Strata EU - part 3

Strata EU - part 3 #

The first Tuesday morning keynote put the hype around big data into historical context: According to wikipedia big data apps are defined by their capability of coping with data set sizes that are larger than can be handled with commonly available machines and algorithms. Going from that definition we can look back to history and will realize that the issue of big data actually isn’t that new: Even back in the 1950s people had to deal with big data problems. One example the speaker went through was a trading company that back in the old days had a very capable computer at their disposal. To ensure optimal utilisation they would rent out computing power whenever they did not need it for their own computations. One of the tasks they had to accomplish was a government contract: Freight charges on rails had been changed to be distance based. As a result the British government needed information on the pairwise distances between all trainstations in GB. The developers had to deal with the fact that they did not have enough memory to fit all computation into it – as a result they had to partition the task. Also Dijkstra’s algorithm for finding shortest paths in graphs wasn’t invented until 4 years later – so they had to figure something out themselves to get the job done (note: Compared to what Dijkstra published later it actually was very similar – only that they never published it). The conclusion is quite obvious: The problems we face today with Petabytes of data aren’t particularly new – we are again pushing frontiers, inventing new algorithms as we go, partition our data to suit the compute power that we have.

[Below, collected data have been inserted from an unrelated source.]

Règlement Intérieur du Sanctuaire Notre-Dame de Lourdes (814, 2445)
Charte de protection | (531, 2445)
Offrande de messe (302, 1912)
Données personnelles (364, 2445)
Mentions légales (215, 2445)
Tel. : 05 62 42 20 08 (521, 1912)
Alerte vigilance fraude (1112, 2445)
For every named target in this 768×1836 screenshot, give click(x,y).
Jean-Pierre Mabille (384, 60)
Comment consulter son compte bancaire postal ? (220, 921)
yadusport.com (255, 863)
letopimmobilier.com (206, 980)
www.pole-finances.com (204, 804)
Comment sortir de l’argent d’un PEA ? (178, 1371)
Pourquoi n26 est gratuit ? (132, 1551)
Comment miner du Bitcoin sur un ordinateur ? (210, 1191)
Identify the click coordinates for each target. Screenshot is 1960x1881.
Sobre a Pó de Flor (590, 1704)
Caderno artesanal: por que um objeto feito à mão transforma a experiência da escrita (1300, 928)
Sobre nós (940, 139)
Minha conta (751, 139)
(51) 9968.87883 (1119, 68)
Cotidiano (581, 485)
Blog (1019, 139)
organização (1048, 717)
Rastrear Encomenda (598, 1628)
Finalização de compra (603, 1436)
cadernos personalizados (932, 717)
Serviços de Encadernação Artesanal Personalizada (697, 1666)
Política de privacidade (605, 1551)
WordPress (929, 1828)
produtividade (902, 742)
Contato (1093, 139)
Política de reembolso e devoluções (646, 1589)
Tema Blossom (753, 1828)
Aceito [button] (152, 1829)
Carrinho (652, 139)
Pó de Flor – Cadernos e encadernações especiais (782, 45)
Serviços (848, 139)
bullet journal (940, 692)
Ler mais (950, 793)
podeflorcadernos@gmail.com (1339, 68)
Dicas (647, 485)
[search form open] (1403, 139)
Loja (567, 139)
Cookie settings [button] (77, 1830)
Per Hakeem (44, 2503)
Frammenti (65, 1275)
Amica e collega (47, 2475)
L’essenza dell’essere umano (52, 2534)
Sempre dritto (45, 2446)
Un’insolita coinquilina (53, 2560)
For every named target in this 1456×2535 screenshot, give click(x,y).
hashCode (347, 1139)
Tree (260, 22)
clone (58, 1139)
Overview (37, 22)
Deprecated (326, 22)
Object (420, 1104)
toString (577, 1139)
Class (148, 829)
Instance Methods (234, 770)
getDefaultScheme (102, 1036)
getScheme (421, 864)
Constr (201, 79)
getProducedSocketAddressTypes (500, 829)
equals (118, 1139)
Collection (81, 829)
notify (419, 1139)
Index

With everyday examples and a bit of hackery the second keynote went into detail on what it means to live in a world that increasingly depends on sensors around us. The first example the speaker gave was on a hotel that featured RFID cards for room access. On the card it was noted that every entry and exit to the room is being tracked – how scary is that? In particular when taking into account how simple it is to trick the system behind into revealing some of the gathered information as shown a few slides later by the speaker. A second example he have was a leaked dataset of mobile device types, names and usernames. By looking at the statistics of that dataset (What is the distribution of device types – it was mainly iPads as opposed to iPhones or Android phones. What is the distribution of device names? - Right after manufacturer names those contained mainly male names. When correlating these with a statistic on most common baby name per year they managed to find that those were mainly in their mid thirties.) The group of people whose data had leaked used the app mainly on an iPad, was mainly male and in their thirties. With a bit more digging it was possible to deduce who exactly had leaked the data – and do that well enough for the responsible person (an American publisher) to not be able to deny that. The last example showed how to use geographical self tracking correlated with credit card transactions to identify fraudulent transactions – in some cases faster than the bank would discover them.

The last keynote provided some insight into the presentation bias prevalent in academic publishing – but in particular in medical publications: There the preference to publish positive results is particularly detrimental as it has a direct effect on patient treatment.